Bai nationality has a long history, splendid culture, and a population of more than one million. Most of them live in Dali Bai Autonomous Prefecture of Yunnan, and the rest are distributed in all parts of Yunnan, Bijie Prefecture of Guizhou, Liangshan Prefecture of Sichuan, Sangzhi County of Hunan, etc. They have their own unique language. Bai language is not only the common communication language of Bai people, but also an important link to condense national emotion and an important carrier of Bai culture development. As the vocabulary, pronunciation and grammar of Bai characters are all Chinese and Tibeto Burmese. The language structure of Bai characters has very important academic value and has been widely concerned by Chinese and national language circles at home and abroad for a long time. For the Bai nationality, whose literature is extremely scarce, its historical and cultural value is self-evident.
In order to promote Bai culture, it is important that people who do not understand the Bai characters can also read the historical documents of Bai nationality or Bai characters on stone steles. It is urgent to study and proposed an automatic model that can recognize the single Bai characters. In this way, once we meet an unknown Bai character, we can take a picture, then use the model recognition, and finally give the explanation of the word.

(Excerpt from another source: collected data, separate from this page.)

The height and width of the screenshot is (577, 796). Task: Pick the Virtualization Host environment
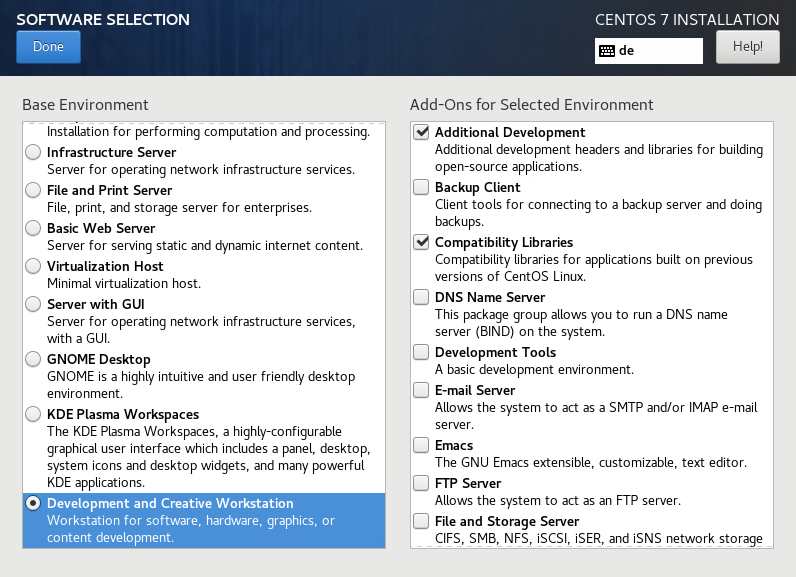34,267
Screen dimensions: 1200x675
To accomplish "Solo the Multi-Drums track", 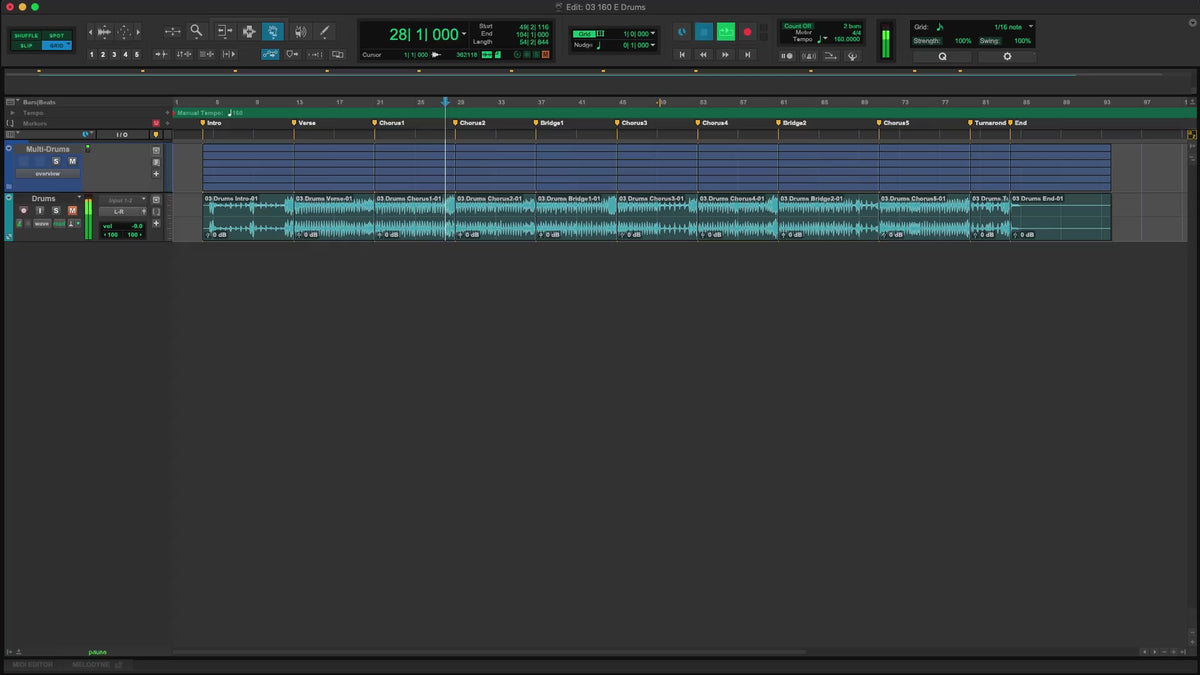I will (56, 161).
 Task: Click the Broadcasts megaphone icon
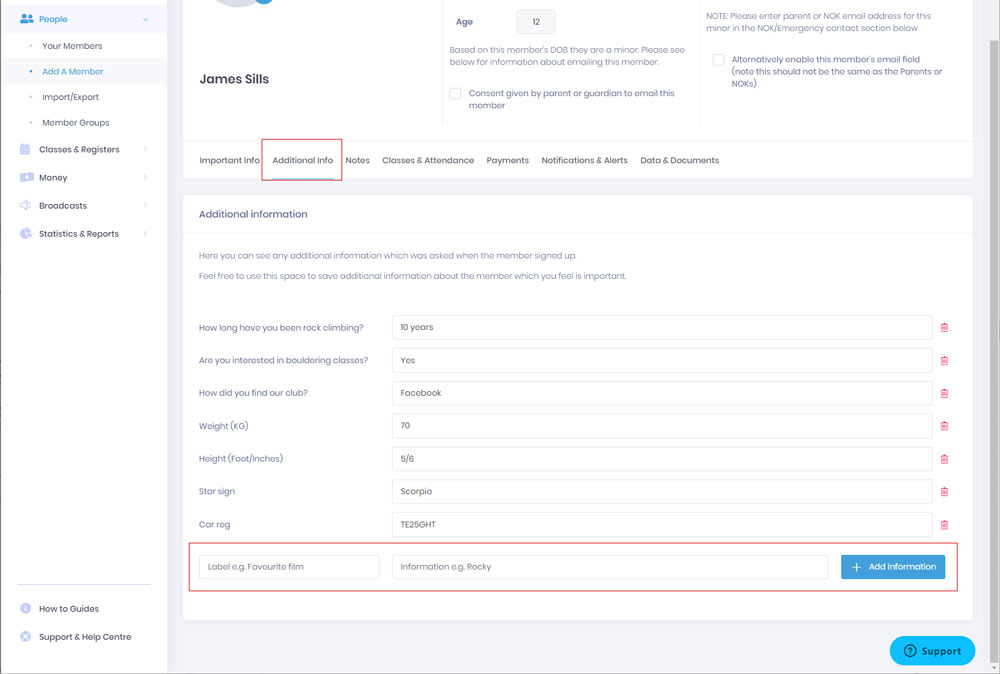tap(25, 206)
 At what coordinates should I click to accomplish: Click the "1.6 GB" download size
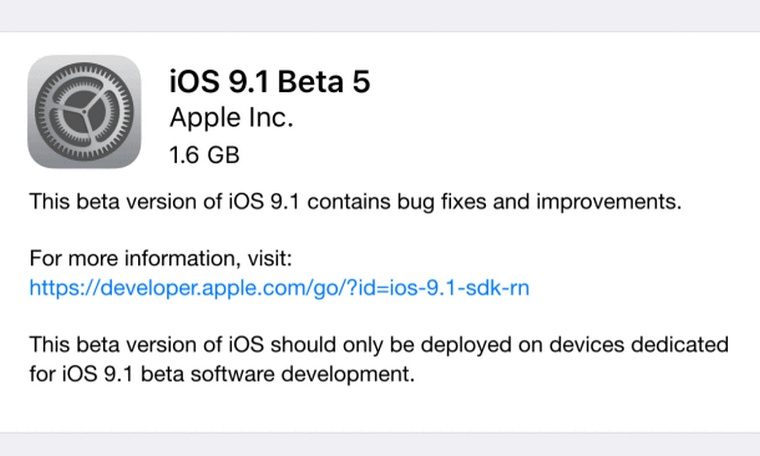[204, 154]
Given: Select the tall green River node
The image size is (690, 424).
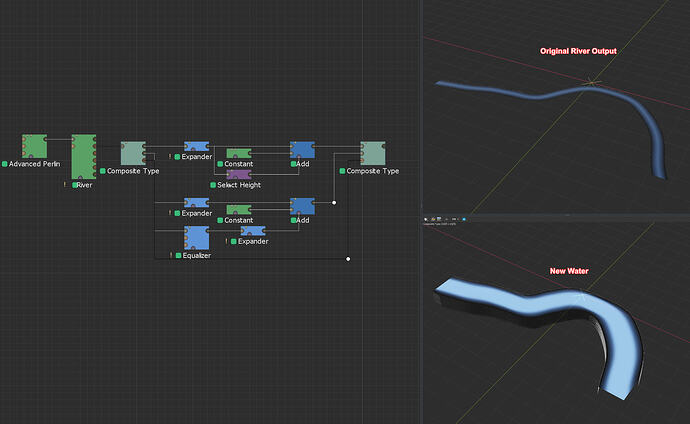Looking at the screenshot, I should (84, 156).
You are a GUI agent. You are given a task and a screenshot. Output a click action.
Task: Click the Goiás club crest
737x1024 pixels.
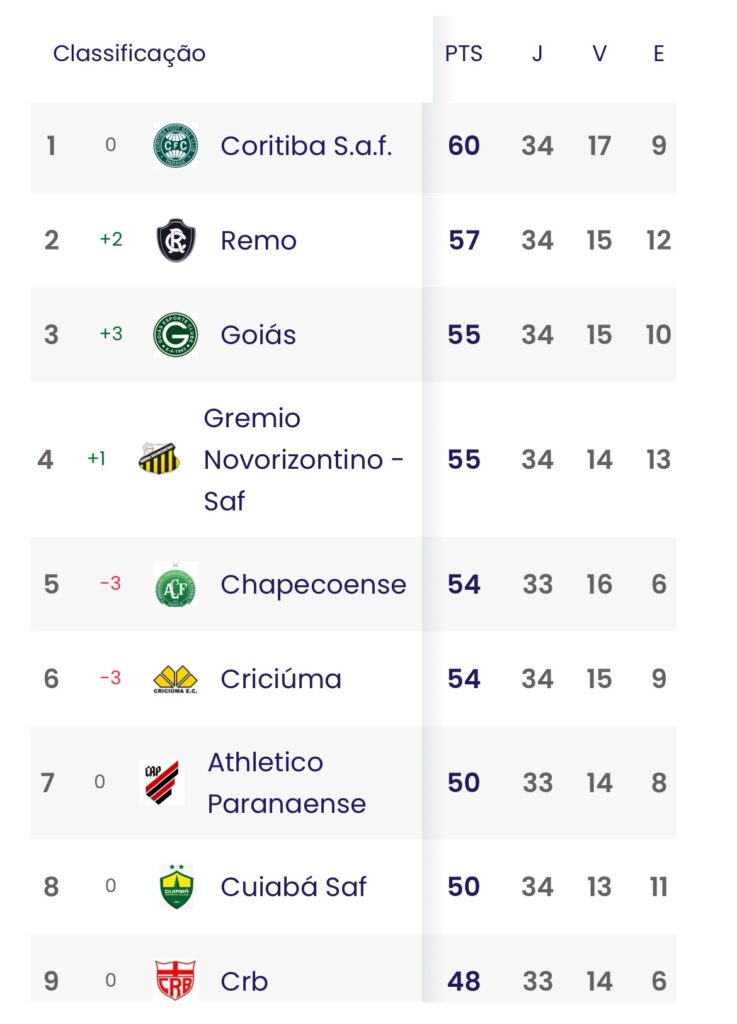[175, 335]
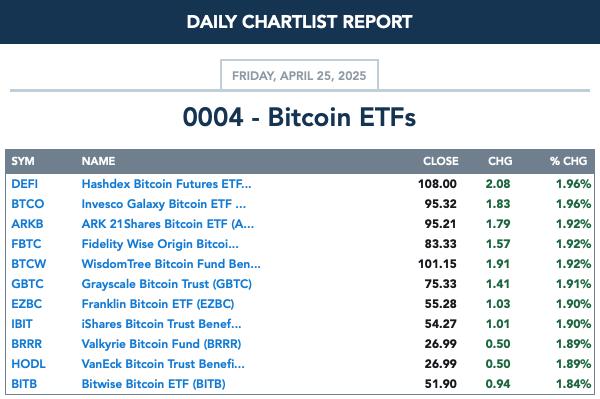Open the GBTC symbol link

point(27,284)
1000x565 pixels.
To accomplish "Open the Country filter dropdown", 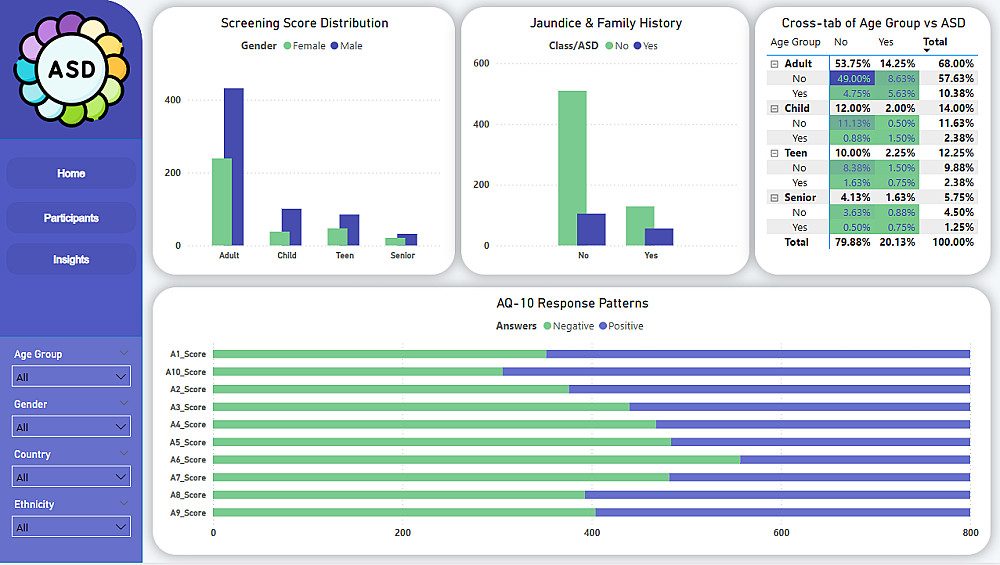I will [71, 477].
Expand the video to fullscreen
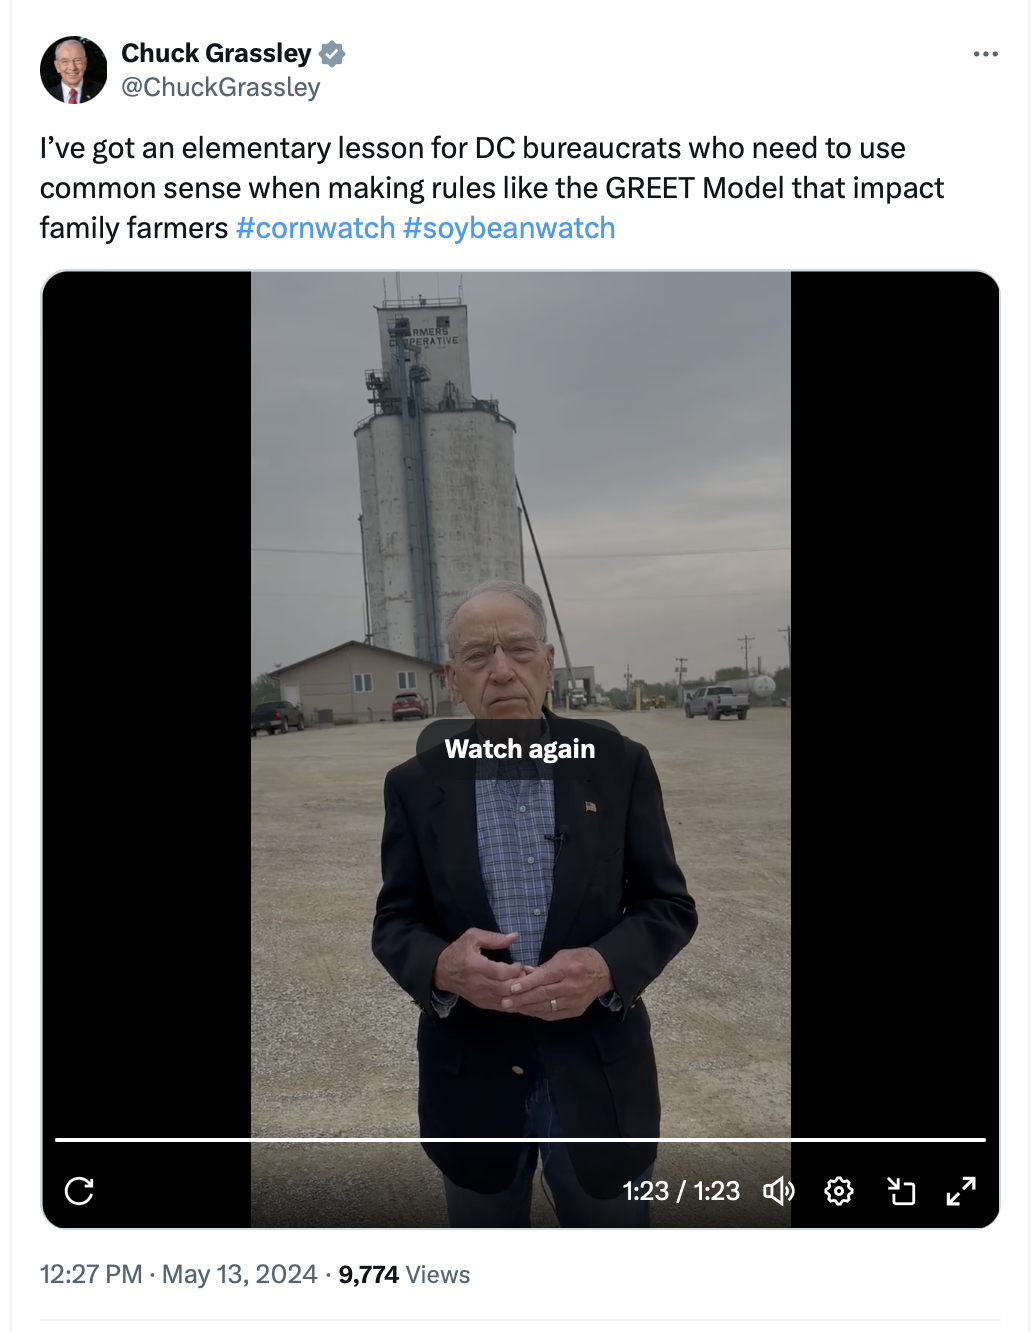The height and width of the screenshot is (1332, 1034). (x=961, y=1191)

With the renaissance of neural networks and deep learning, tremendous breakthroughs have been achieved on various recognition tasks [1–6]. Therefore, we consider using deep learning models to do the word recognition of Bai characters. First, we construct a single word data set of Bai characters, which is a handwritten data set by Bai people and culture researches. Due to the requirement for specialized knowledge, the cost of constructing and labeling this data set is high.
Given the data set, we directly train traditional and recent deep learning classification models [1, 7, 8] on this data set, but we find that their performance is not ideal. This is because the success of depth models needs a lot of data support, and the data-hunger nature of depth models leads to their poor performance when there is less data. Because of the need of a lot of expert knowledge, our data set cannot be constructed as large as the traditional classification data set [9–11].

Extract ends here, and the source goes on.